WHAT THE TASK ASKS >>
Please quote the material word for word, from the line containing "You are a GUI" through the end of the material, leaving the pictures out of your answer.
--------------------
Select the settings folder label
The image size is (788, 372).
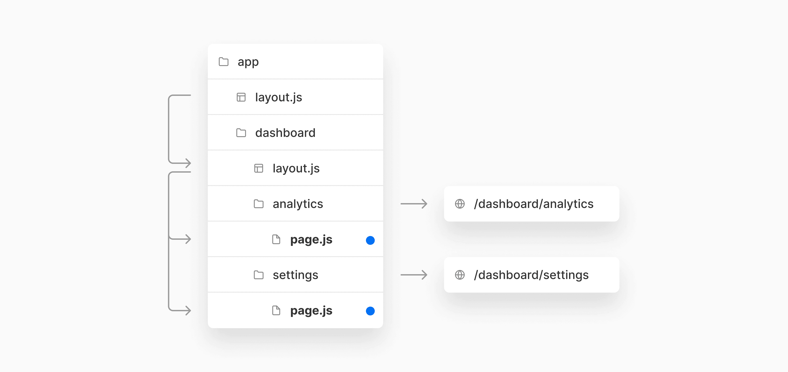295,275
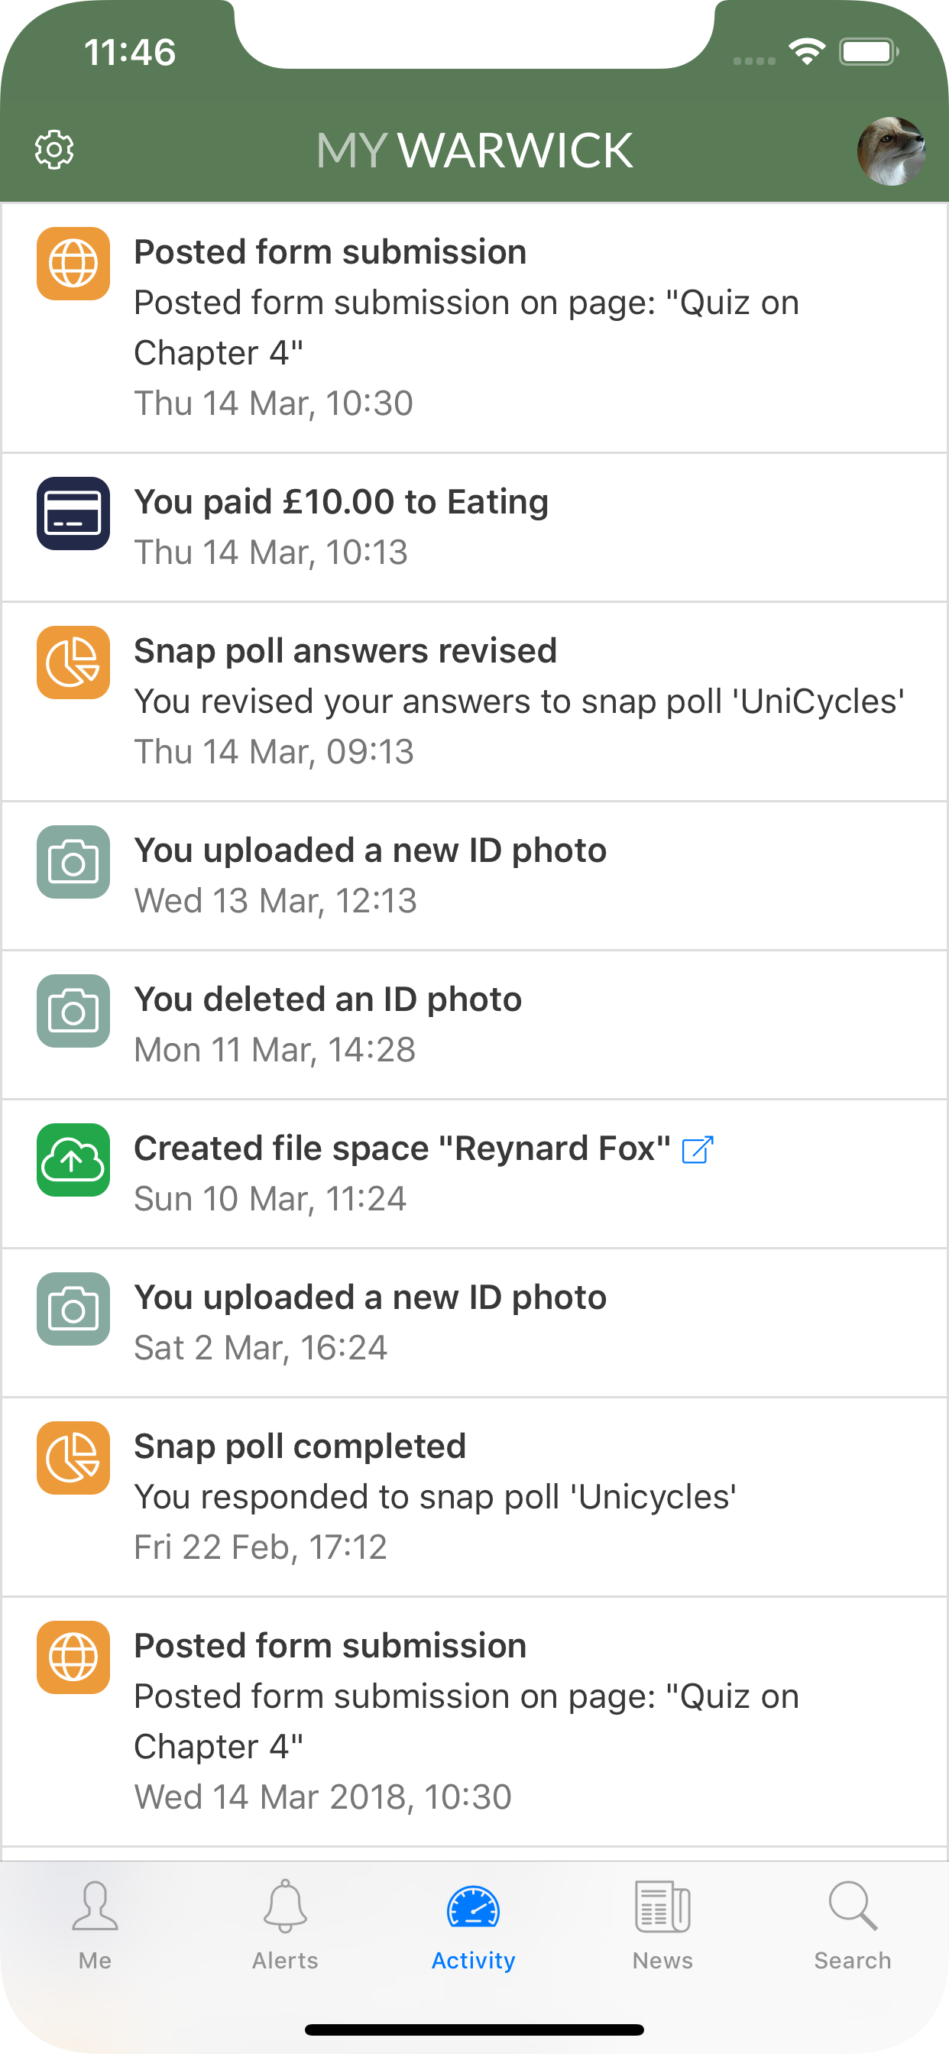Select the Activity tab
This screenshot has height=2054, width=949.
pos(474,1925)
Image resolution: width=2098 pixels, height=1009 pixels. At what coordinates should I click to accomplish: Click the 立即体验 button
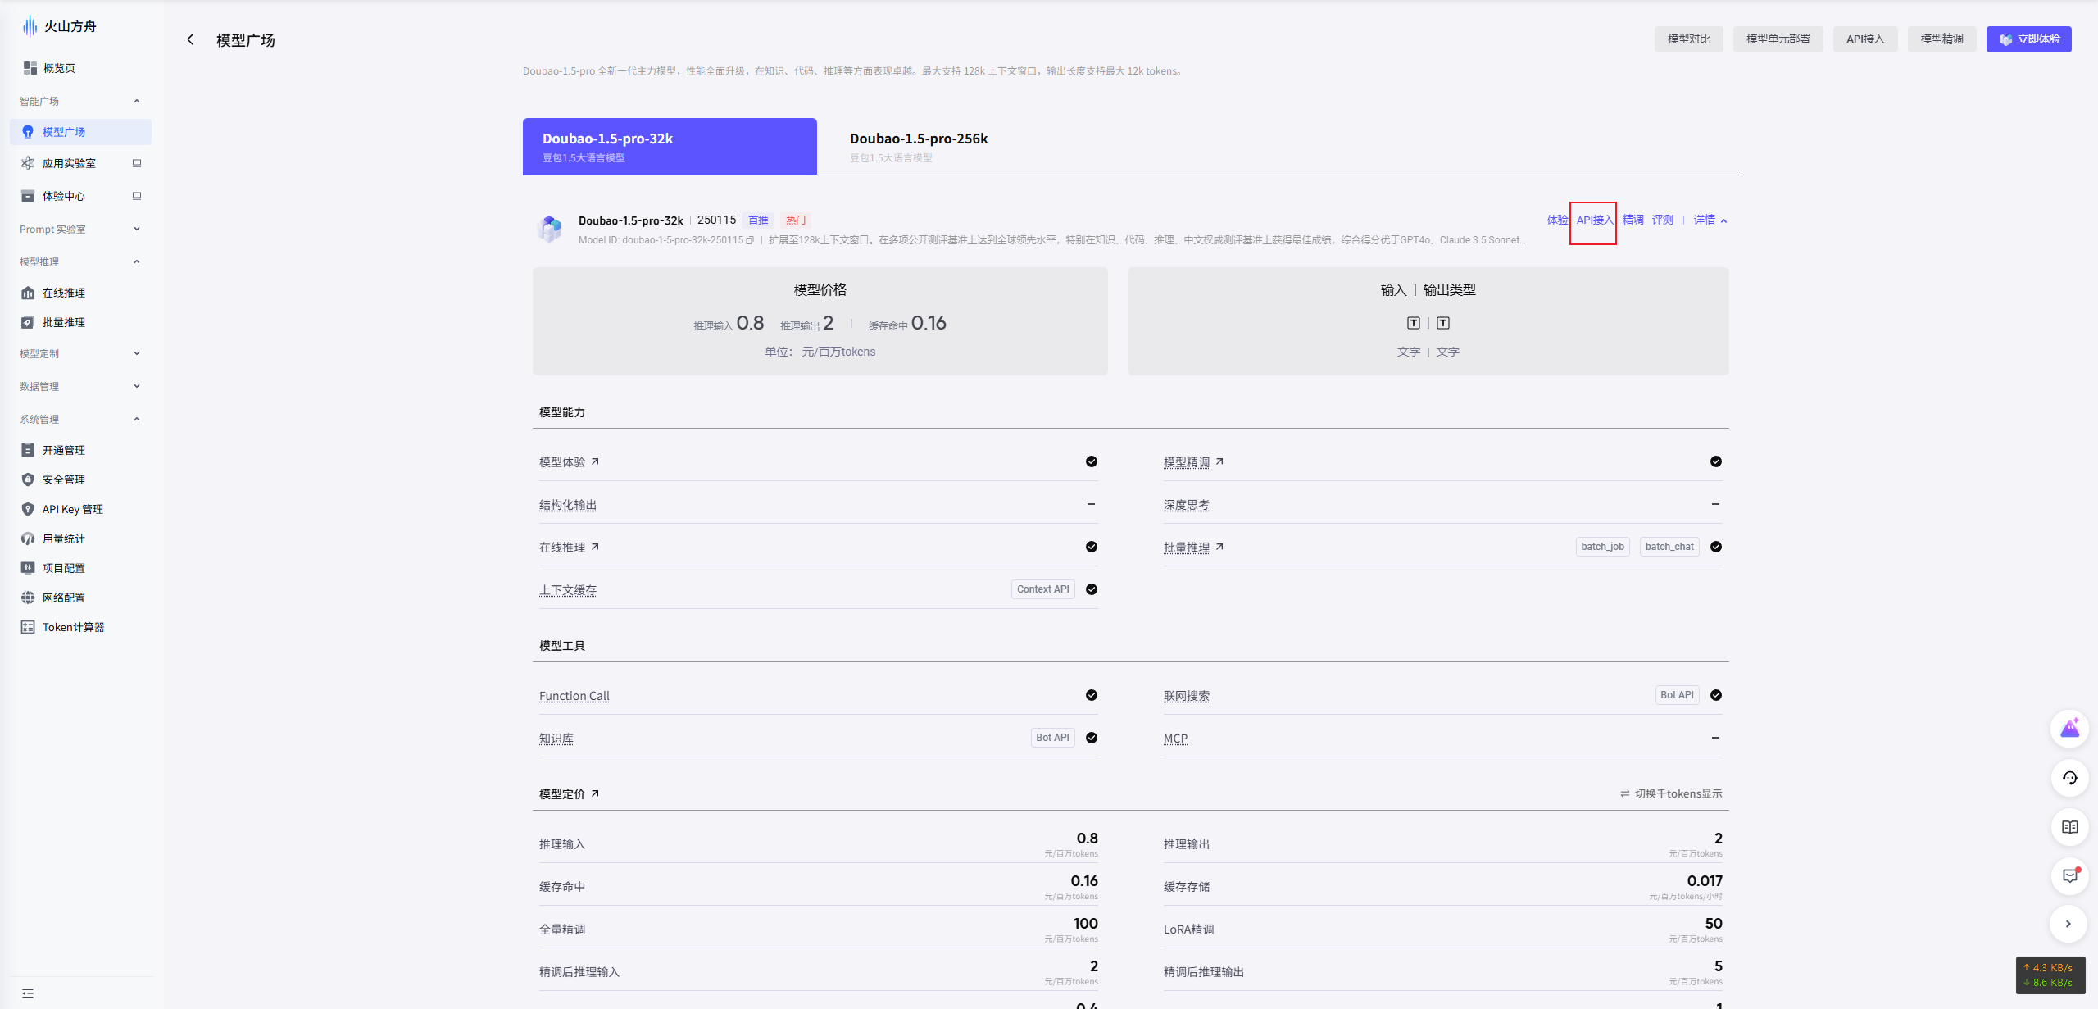click(x=2028, y=39)
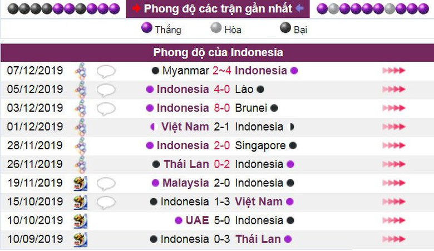Click the 'Phong độ của Indonesia' header
The image size is (434, 251).
click(x=218, y=52)
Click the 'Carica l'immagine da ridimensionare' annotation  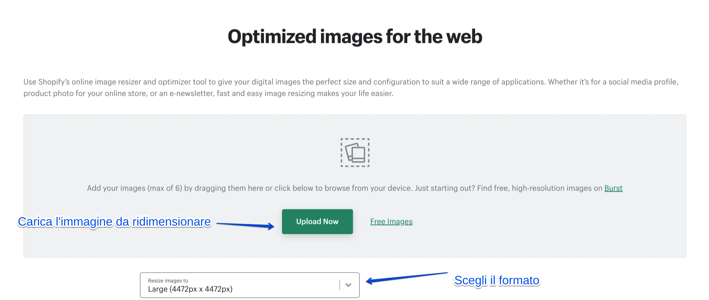[x=114, y=222]
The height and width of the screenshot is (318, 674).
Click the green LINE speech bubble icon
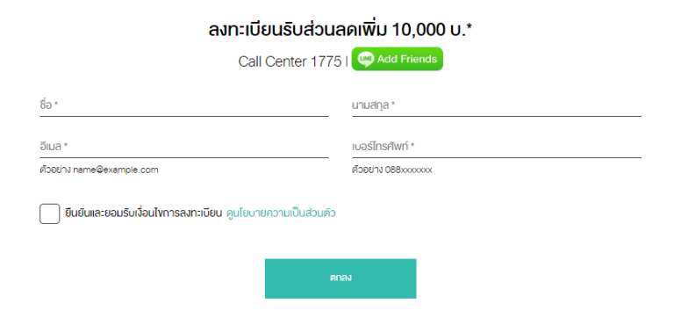pos(366,59)
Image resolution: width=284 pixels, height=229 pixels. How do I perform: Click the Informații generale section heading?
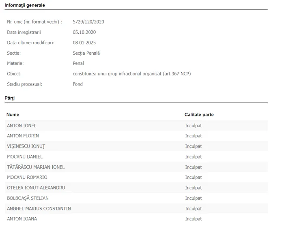(25, 5)
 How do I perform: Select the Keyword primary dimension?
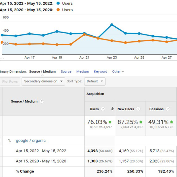(x=101, y=72)

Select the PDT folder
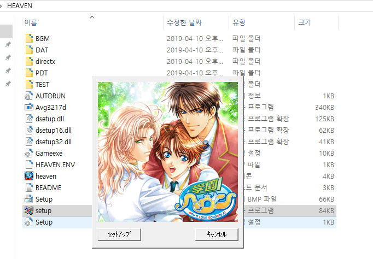[x=42, y=73]
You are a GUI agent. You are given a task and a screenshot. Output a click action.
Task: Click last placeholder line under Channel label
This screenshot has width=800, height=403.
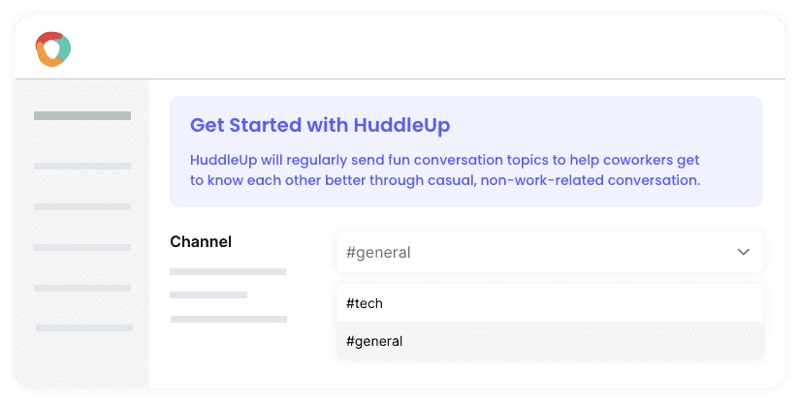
--------------------
RESPONSE TO THIS EXERCISE >>
You are a GUI agent. You are given a task and a screenshot. Output a click action.
Task: Click last placeholder line under Channel label
This screenshot has width=800, height=403.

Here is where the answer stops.